Chunking: Uses RecursiveCharacterTextSplitter with chunk size 350 and overlap 25%, following Azure AI Search findings.

Chunk Deduplication: Computes pairwise cosine similarity using fine-tuned bge-large embeddings. Chunks with similarity > 0.8 are deduplicated via a greedy maximum independent set strategy.

Reranking: Uses fine-tuned bge-reranker-v2-m3 to sort chunks by relevance to each sub-query.
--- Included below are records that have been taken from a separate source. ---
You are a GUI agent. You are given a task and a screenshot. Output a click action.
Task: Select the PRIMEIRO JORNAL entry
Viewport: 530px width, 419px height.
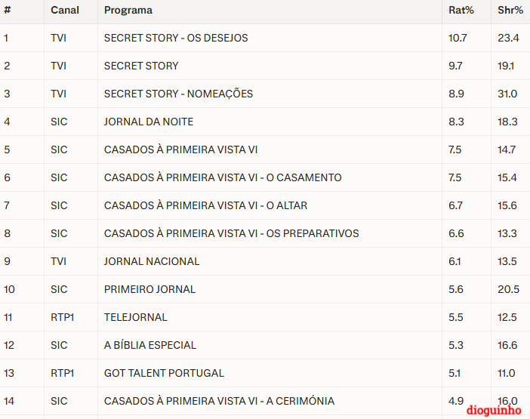149,289
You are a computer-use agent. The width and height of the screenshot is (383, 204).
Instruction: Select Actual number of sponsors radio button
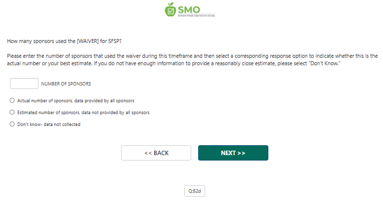tap(12, 100)
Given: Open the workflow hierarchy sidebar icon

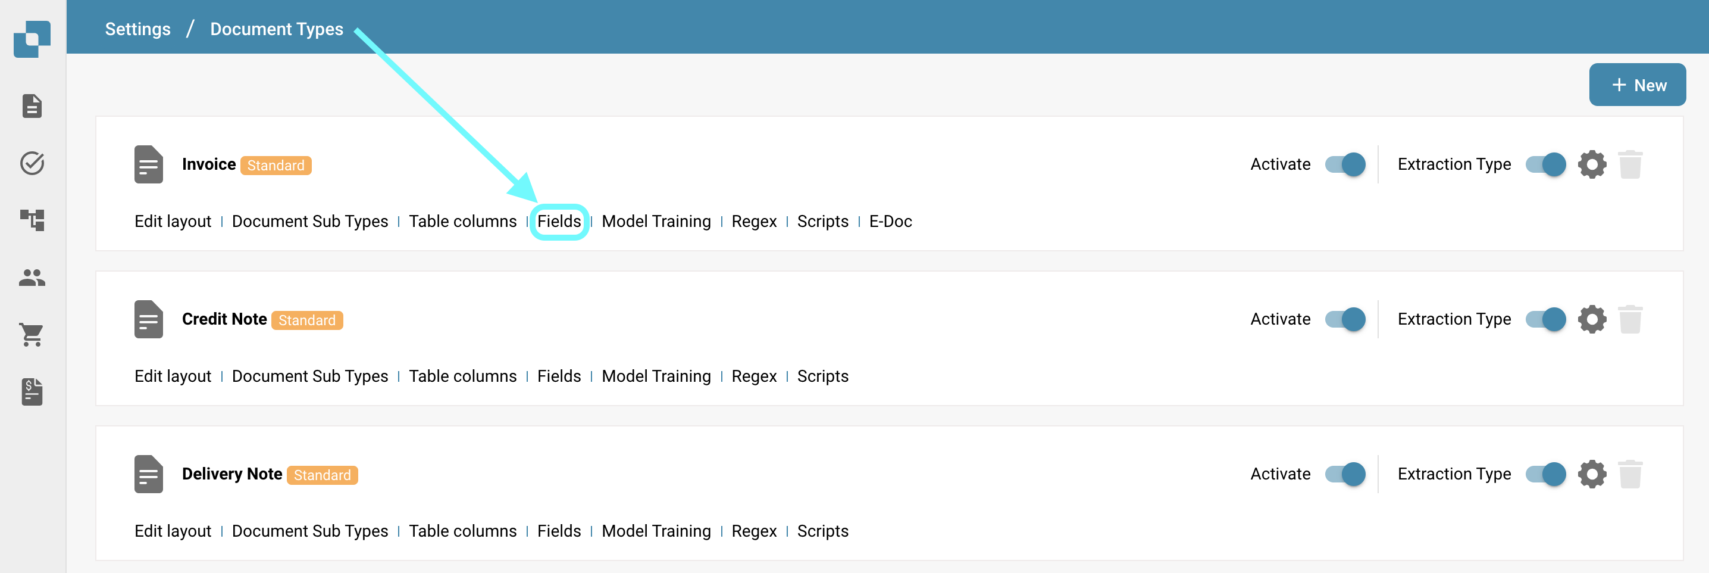Looking at the screenshot, I should tap(32, 220).
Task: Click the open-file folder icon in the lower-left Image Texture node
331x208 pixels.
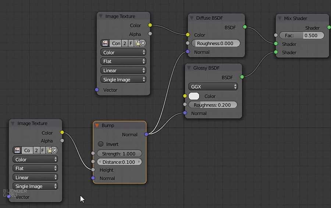Action: (49, 150)
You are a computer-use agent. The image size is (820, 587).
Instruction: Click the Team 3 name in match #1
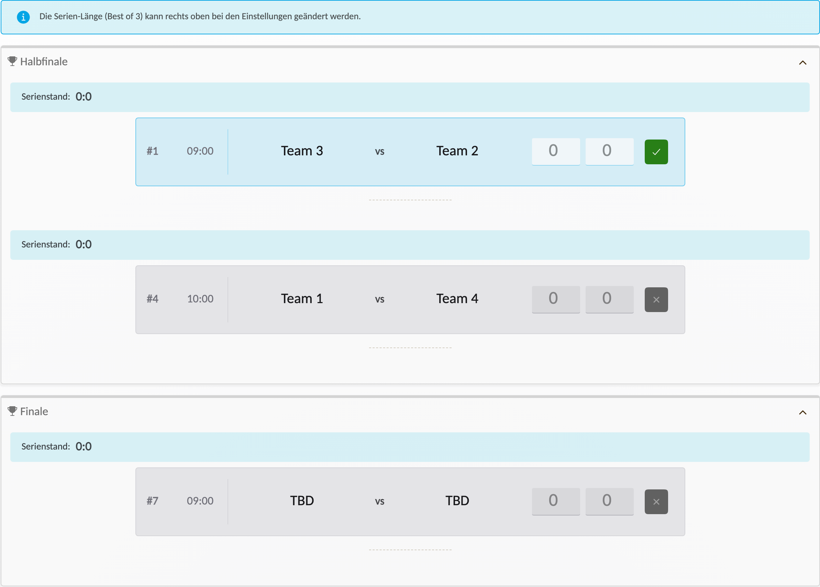click(x=302, y=151)
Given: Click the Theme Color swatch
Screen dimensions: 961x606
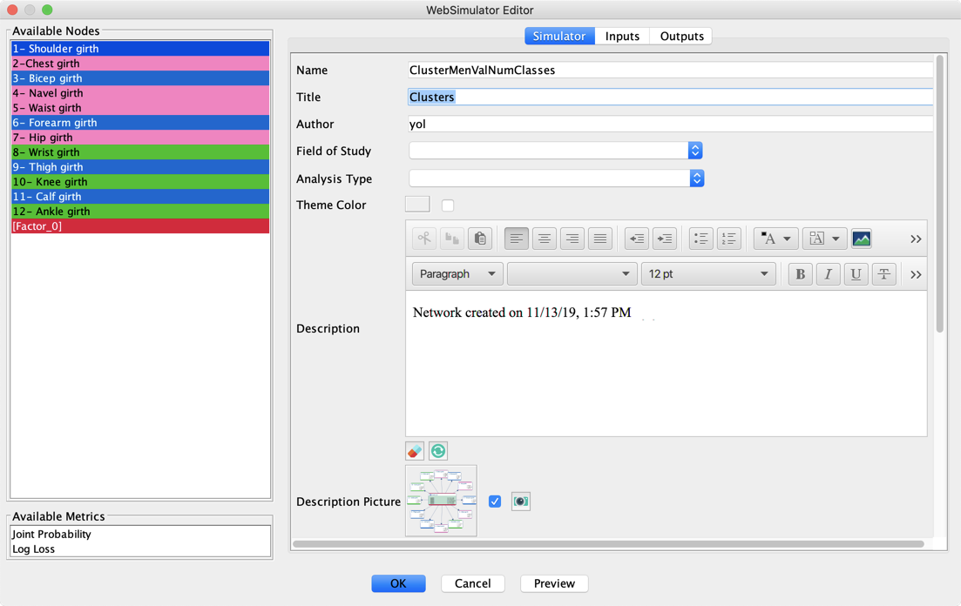Looking at the screenshot, I should point(417,205).
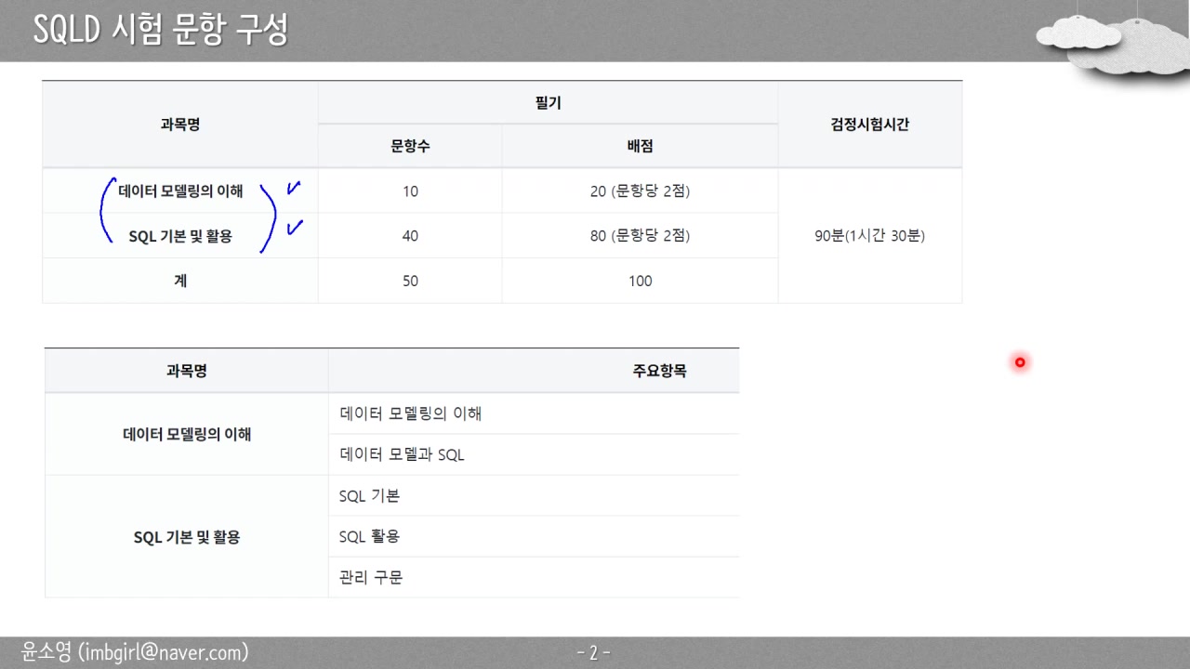Viewport: 1190px width, 669px height.
Task: Click the page number - 2 -
Action: click(x=593, y=652)

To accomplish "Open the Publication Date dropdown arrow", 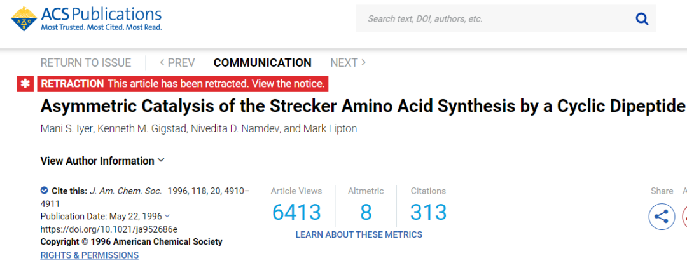I will click(167, 216).
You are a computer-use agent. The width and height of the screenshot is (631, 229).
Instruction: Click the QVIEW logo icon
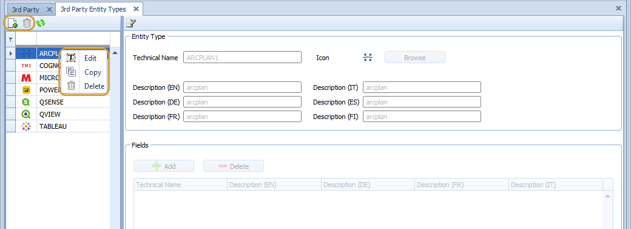(26, 114)
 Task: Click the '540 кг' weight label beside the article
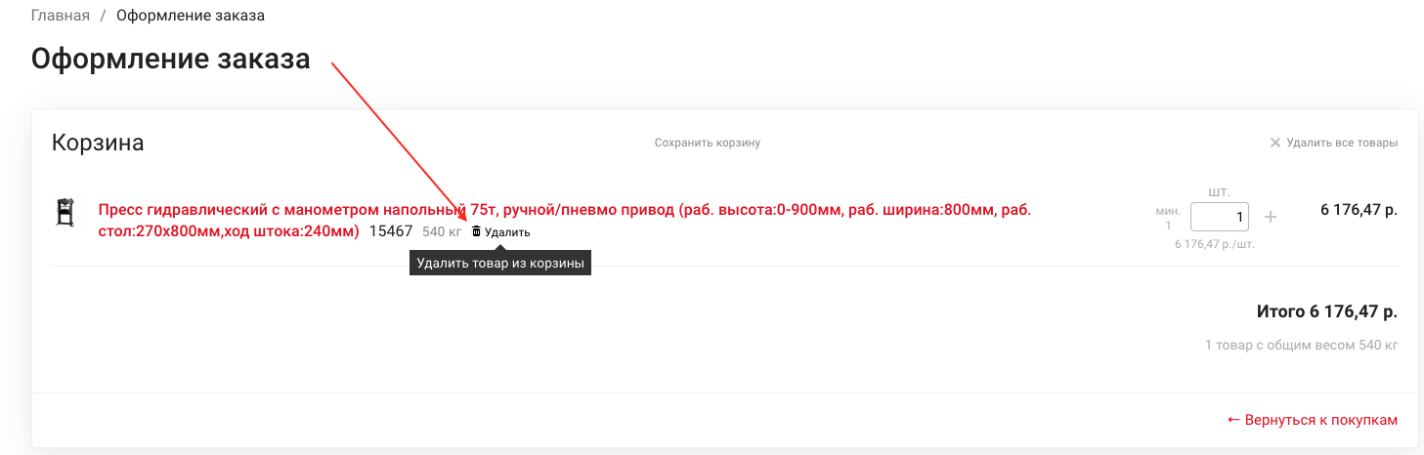click(442, 232)

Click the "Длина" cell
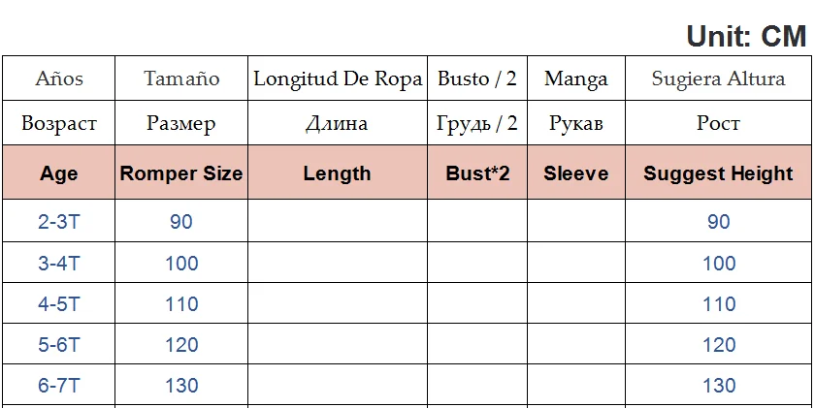click(337, 123)
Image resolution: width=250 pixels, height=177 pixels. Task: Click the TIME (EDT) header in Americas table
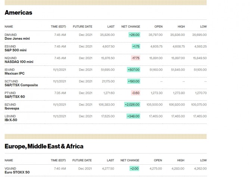tap(58, 27)
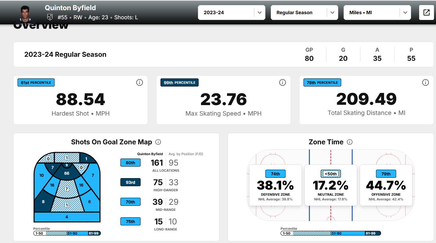The image size is (436, 243).
Task: Click the 81-99 segment of shot map legend
Action: click(x=94, y=233)
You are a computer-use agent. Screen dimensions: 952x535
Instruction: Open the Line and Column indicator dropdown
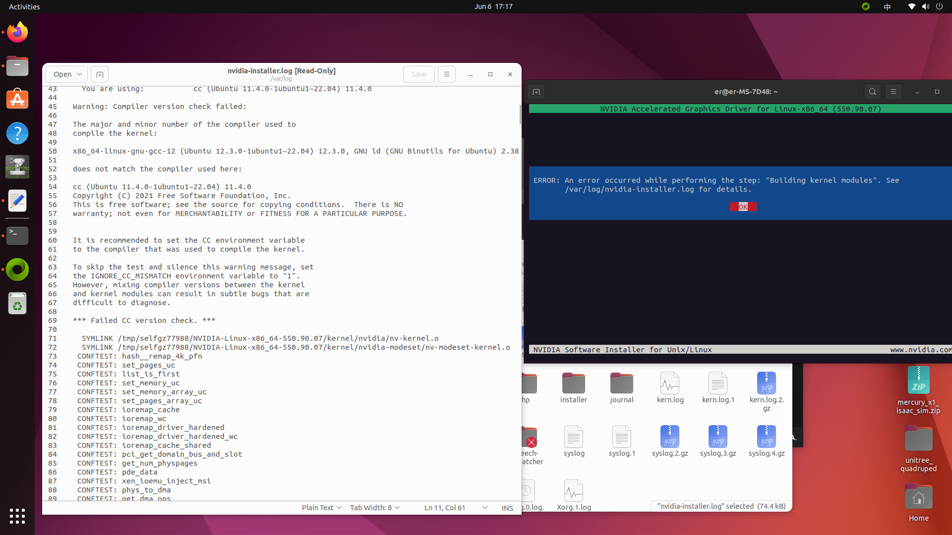485,508
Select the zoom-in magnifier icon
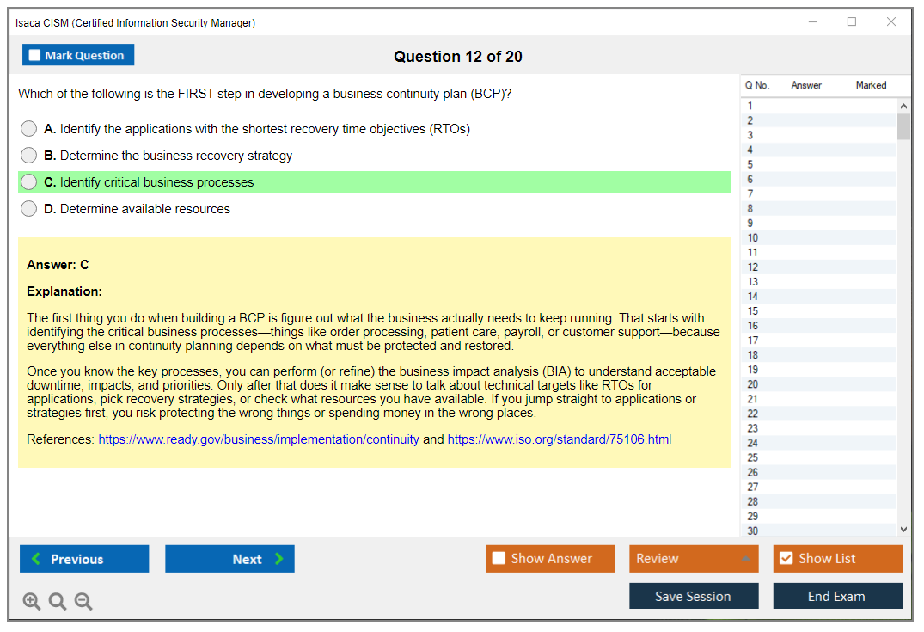Viewport: 924px width, 632px height. coord(32,601)
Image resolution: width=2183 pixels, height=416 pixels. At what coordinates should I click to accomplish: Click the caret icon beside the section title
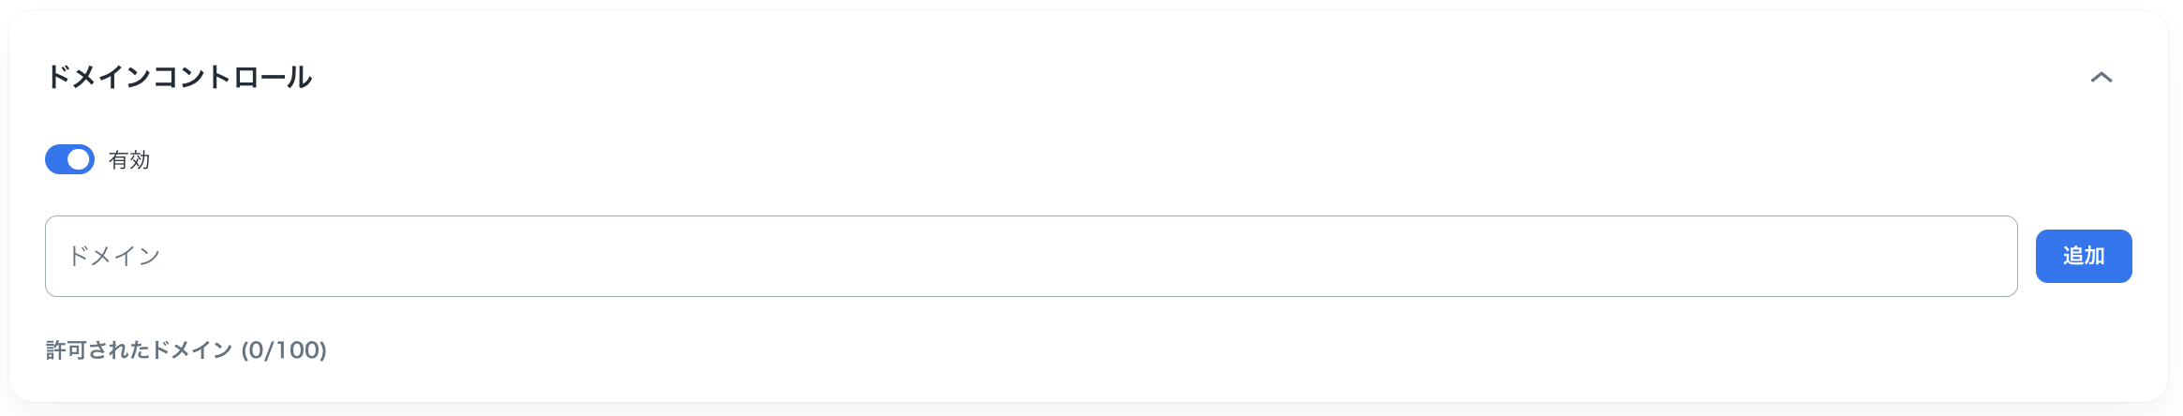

Configuration from CommonConfig:

Parameter Default Description
topk_es 1000 Top-K candidates from Elasticsearch
topk_vec 500 Top-K candidates from vector search
topk_rerank 150 Final top-K after reranking

Answer Generation (TAG) — modules/query_answer_group/

Class: QueryAnswerTask

Generates coherent answers by aligning extracted relation triplets with evidence chunks.

Method Description
get_query_answer(query, qa_series_id, ..., streaming=True) Streaming answer generation with inline citations and image placement
get_query_answer_without_streaming(...) Synchronous answer generation

Textual-Visual Choreography: Images from retrieved documents are filtered and placed alongside generated paragraphs:

Step Method Threshold / Model
Image quality filtering Rule-based Removes logos, icons, low-res images
Image relevance filtering bge-reranker-v2-m3 similarity ≥ 0.3
Image-text similarity (1) clip-vit-huge-patch14 paragraph ↔ image embedding
Image-text similarity (2) bge-reranker-v2-m3 paragraph ↔ document title
Image-text similarity (3) bge-large paragraph ↔ document text
Optimal alignment Hungarian algorithm weighted average of (1)(2)(3)

Streaming Output Types:

Type Content
state Pipeline status updates
text Answer text chunk
image Image reference to insert
ref_answer Citation/reference information
text_end End-of-answer signal
recommendation Suggested follow-up questions

Timeline Generation — modules/timeline_group/

Class: TimelineTask

Generates structured timeline visualizations for temporal queries.

Pipeline Steps:

Query Rewrite → Intent Understanding → CoT Query Splitting
→ Multi-source Retrieval → Event Extraction → Deduplication
→ Event Grouping → Highlight Extraction → Granularity Determination → Reference Extraction

Key Parameters:

Parameter Value
Event extraction LLM Qwen2.5-14B-Instruct
Event embedding model bge-large
Event deduplication threshold cosine similarity > 0.9

Runs in parallel with answer generation when pro_flag=True.

Context Management — include/context/RagQAContext.py

Class: RagQAContext

Central context object shared across all pipeline modules within a single QA session.

Category Key Methods
Question add_single_question(request_id, question_id, question, pro_flag), get_single_question()
DAG set_dag(dag), get_dag()
References add_references_result(references), get_references_result_doc(need_new_content)
Serialization context_encode(obj) → Base64 string, context_decode(str)RagQAContext

Context is persisted in Elasticsearch between the supply_question and answer phases, enabling stateful multi-turn conversations.